Music player on the Eseries

  • HS-23Go stereo
    Firstly and most obviously, you need a stereo headset. Currently, no S60 3rd Edition device supports wireless music playback (a.k.a. A2DP), so head instead for a headset like Nokia's HS-23. This is the one with the loopy bit that goes round your neck and means the earbuds don't keep dropping out under the weight of their own leads. It also has a volume control rocker switch on the 'remote', integrating with Music player, and you can also answer incoming calls using the remote by pressing the main button. Highly recommended.
  • Stay clean
    If your E61 or E70 is anything like the one I've been using, the Pop-port tends to accumulate tiny specks of finger grease and general dirt. So when you plug in your wired headset, the sound cuts out in one or both channels and lots of wiggling is needed to restore the music.

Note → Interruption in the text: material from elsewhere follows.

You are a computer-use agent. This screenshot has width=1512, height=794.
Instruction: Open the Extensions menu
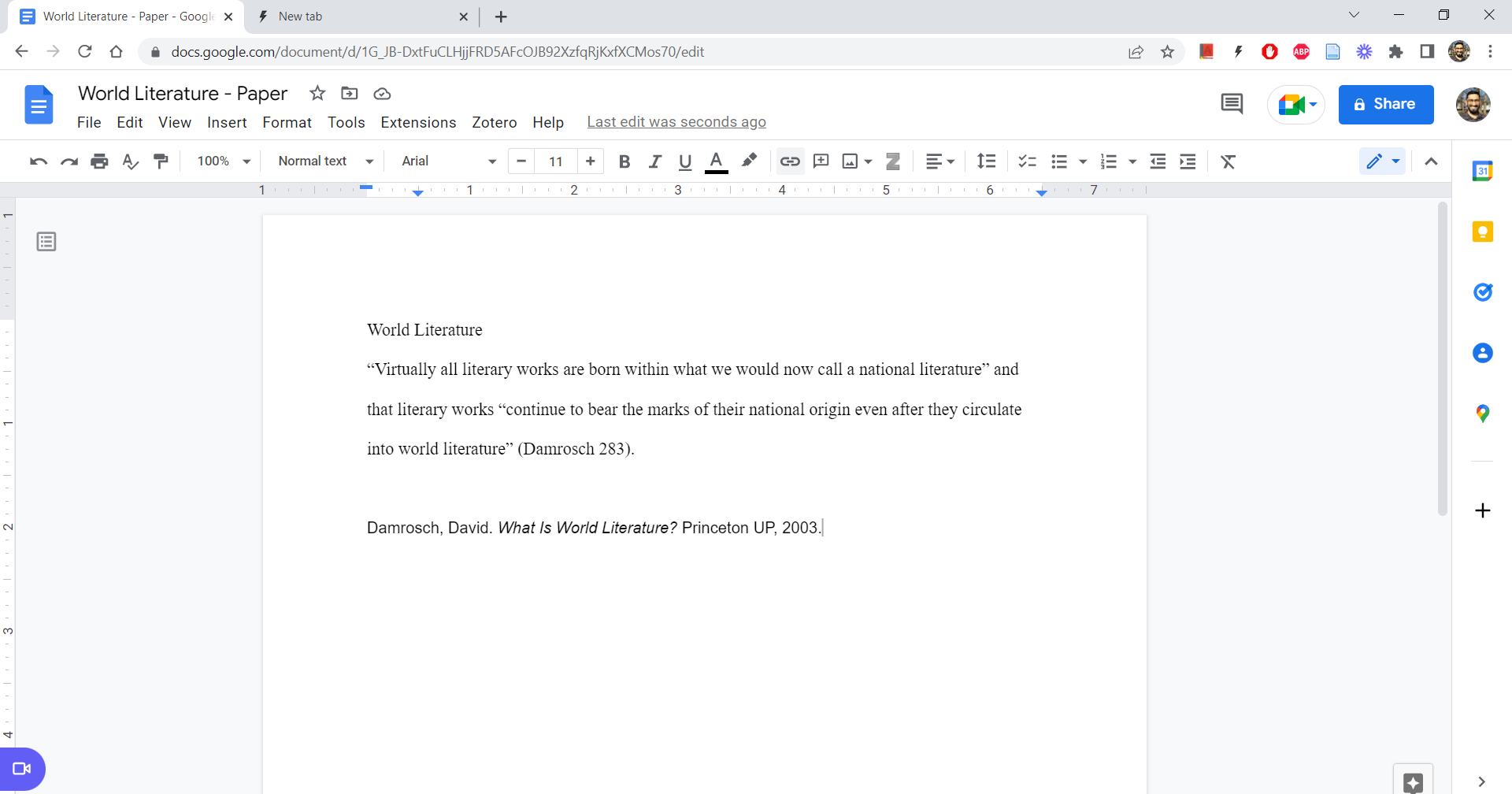[418, 122]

Very frustrating. The solution is to run a cotton bug soaked in tape head cleaning solution (or similar, e.g. meths or IPA) over the contacts once a week, to keep them pristine and ready for connection.
  • Update your library
    When you first start up Music player, you won't see any music. This is because it's all driven from the built-in 'Music library' - go to this in the menu and then use 'Update Music library' on the library menu. Your card will be scanned and all compatible tracks added, with their complete 'tag' info, e.g. artist, album, track name. You can then, for example, select an album and start playback at its first track.
  • No bass? Add some!
    One of the err.... characteristics of audio output on the Eseries is a relative absence of bass response, making music seem tinny and 'middle-heavy'. On the main Music player menu, go into the built-in 'Equialiser' and select 'Bass boost' and then 'Activate'. The result isn't perfect, but it makes a lot of difference and is well worth turning on.
    Bass boost
  • Control from outside Music player
    In addition to optionally controlling playback volume from your stereo headset (depending on which accessory you bought), you can also control volume easily from the active standby screen. Music player will appear, as if by magic, when a track is playing, showing the title and status. By moving the highlight down to this line (or pressing 'up' once if the highlight is on the top icon strip), you'll see the date at the top of the screen change to a volume control and you can then use left and right to alter playback volume.
    Music control
  • Forgive the crackles
    As I write this, there's a bug in WinAmp's 'aacPlus (HE-AAC) Encoder v1.2' encoder, meaning that any track that starts with significant volume gets a tiny bit of crackling added to the first couple of seconds of playback. This is something we'll have to live with for the time being.
  • Upside down
    Of course, with the Pop-port headset sticking out the bottom of your E61 or E70, how are you going to holster or store the device while music is playing? My solution is to put the device into the case or pocket upside down. This sounds strange, but it's just as accessible for reaching in and extracting it and the cable's poking out the right end!
  • Listening while you work
    Decoding AAC+ files doesn't seem to overload the processor in the E61 or E70, so it's quite practical to carry out other jobs at the same time, even in landscape mode (on the E70). Simply switch away from Music player and start or switch to another application. Thus you might be typing an article or replying to email while listening to your favourite CD!

Why bother?

Why am I making such a big deal of playing music on the Nokia Eseries? Why not simply switch to an Nseries smartphone, with its extra music capabilities (Windows Media Audio support, Media Player integration, CD recognition in Music Manager, etc.)?

Simply put, the E61 and E70 are the only Symbian OS 9 devices with a keyboard. And as I remarked a few weeks ago, sometimes you just 'gotta have qwerty'. It changes the way you use your mobile device. So, with the keyboard determining the choice of communicator, next stop is sorting out tunes to listen to while typing!